The entries below are to be repeated verbatim, in full.

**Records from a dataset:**
-------
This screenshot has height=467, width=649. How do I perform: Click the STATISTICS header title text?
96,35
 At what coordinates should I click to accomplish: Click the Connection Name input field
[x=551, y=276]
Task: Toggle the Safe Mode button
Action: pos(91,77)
-------
**Response area:**
This screenshot has height=467, width=649. How do I perform: Click the STATISTICS header title text?
96,35
 At what coordinates should I click to accomplish: Click the Connection Name input field
[x=551, y=276]
Task: Toggle the Safe Mode button
Action: pos(91,77)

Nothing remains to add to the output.